Jesse purses his lips; he’s suppressing a laugh there behind that downy attempt at a mustache.
“I think he’s, uh, done,” he says.
“Done?”
“Well, they sent him a, an, uh, they said he wasn’t going to pass algebra again so he has to do it in the summer if he wants to graduate.”
“OK,” you say; you feel like it’s a delicate moment: you wait to see what else Jesse has to say.
“So, I think he’s done,” he says again.
“Oh, but he—he shouldn’t just quit, there are ways—” You’re not sure what to say; you should probably be having this conversation with Gene’s parents.
Waiting to see if you’re done with your sentence, Jesse watches your face with the sort of curiosity you’d expect from a lepidopterist wondering whether a butterfly he just noticed in a familiar setting is actually new. When he realizes you’re waiting for him to answer, he says, sounding a little old for his years: “Oh, I know there are. His old man told him, ‘You have to get your diploma,’ too. I’ll tell him you asked, but—”
“You think he’s done.”
“Sorry,” says Jesse Jenkins, and you hear in his voice what it might sound like if he really felt sorry: it’s a distant echo. It is distinctly possible that you are only imagining it.
“Sorry to keep you,” you say. “Will you tell him he’s welcome in class whether he’s going to graduate or not?” You’re doing your duty: trying to give your students as much as you can give them in the time allotted to you as their teacher.
“You got it,” Jesse says, the way you might promise a child that you’re checking for monsters underneath the bed.
4.
YOU ARE SOUND ASLEEP. It’s one in the morning. In the parking lot of the Taco Bell over in San Luis Obispo, Gene and Jesse are sitting side by side in the front seat of Gene’s blue Ford Torino. Gene is too high to drive, but nobody can tell Gene anything when he’s high; Jesse hopes that the bag of tacos they’re working through will help him drive less erratically, and then maybe Jesse will mention that Miss Crane said he should come back to class, that it’s no big deal.
Taco Bell is closed now; Gene is a cook there, and he worked closing shift tonight. About an hour ago, he turned the OPEN sign around at the window and scraped down the grill, washing the spatulas and serving spoons afterward in the tiny sink in the back. Then he went back to the line and, gloveless, assembled twelve tacos, heavy on the ground beef and light on everything else: any leftover beef he has to throw away, but the lettuce and the olives and the tomatoes and the sour cream will go back into cold storage for the night. If he hits the reserves too hard, he’s supposed to charge himself for an extra meal on his time card, so Gene’s after-work tacos consist of hours-old seasoned ground beef ladled into a hard shell and given a cursory dressing of two other things apiece, varying it from taco to taco to minimize the amount taken of each ingredient.
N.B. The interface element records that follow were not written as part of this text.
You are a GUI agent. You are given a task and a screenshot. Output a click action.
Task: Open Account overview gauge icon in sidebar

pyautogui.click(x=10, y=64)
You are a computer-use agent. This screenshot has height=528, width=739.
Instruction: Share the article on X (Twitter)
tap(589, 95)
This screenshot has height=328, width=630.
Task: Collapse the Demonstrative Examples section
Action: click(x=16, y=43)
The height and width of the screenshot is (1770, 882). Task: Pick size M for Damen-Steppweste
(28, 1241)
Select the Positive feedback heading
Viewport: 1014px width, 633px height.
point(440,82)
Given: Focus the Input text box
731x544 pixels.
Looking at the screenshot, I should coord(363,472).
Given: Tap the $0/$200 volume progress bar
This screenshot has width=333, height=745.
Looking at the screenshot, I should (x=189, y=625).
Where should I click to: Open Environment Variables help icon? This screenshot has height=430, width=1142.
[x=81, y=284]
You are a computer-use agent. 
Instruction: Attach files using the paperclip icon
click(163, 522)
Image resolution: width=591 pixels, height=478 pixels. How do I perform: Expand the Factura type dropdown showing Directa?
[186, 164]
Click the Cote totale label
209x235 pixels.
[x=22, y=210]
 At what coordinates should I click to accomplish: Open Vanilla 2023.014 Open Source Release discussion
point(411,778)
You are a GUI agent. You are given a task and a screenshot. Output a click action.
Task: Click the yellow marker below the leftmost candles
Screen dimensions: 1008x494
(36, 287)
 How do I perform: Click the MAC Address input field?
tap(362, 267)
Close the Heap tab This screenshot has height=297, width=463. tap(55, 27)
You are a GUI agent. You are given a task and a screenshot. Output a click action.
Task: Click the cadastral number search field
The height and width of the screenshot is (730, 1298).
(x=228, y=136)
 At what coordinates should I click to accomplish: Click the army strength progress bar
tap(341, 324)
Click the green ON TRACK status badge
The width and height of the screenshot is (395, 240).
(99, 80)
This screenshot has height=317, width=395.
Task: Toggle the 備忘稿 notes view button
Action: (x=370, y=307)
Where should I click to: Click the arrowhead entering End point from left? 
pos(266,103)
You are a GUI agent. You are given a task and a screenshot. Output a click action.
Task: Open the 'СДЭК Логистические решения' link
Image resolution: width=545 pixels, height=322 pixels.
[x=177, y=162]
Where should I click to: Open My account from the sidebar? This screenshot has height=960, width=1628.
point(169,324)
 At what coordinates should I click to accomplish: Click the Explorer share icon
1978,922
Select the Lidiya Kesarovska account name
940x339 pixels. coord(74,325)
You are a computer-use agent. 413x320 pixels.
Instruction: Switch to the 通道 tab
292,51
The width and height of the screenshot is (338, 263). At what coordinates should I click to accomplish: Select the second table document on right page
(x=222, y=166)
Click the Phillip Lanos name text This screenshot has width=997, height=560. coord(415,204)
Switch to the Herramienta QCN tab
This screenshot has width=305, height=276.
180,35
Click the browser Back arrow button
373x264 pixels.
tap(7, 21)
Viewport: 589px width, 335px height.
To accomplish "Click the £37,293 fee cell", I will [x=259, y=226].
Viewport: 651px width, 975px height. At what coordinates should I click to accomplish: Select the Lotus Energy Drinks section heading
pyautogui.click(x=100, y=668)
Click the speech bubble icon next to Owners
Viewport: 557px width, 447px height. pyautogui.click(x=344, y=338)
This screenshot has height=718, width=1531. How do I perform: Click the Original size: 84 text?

Sour cream and olives. Tomato and lettuce. Lettuce and olives. Olives and cheese. Some of the combinations don’t really taste good at all without the other stuff that’d usually be on there, but Gene doesn’t seem to notice. In the front seat, later, a joint in one hand and a Marlboro Red in the other, he identifies each taco by whatever two-topping combination it happened to catch: “You like tomato and cheese? I got two tomato and cheese.”
Jesse is scared of Gene these days, who seems to be getting worse. He smokes so many cigarettes. It makes him look like one of those people who hang around outside the public library but never check out any books. He’s smoking right now, a sour cream and olive taco in his free hand.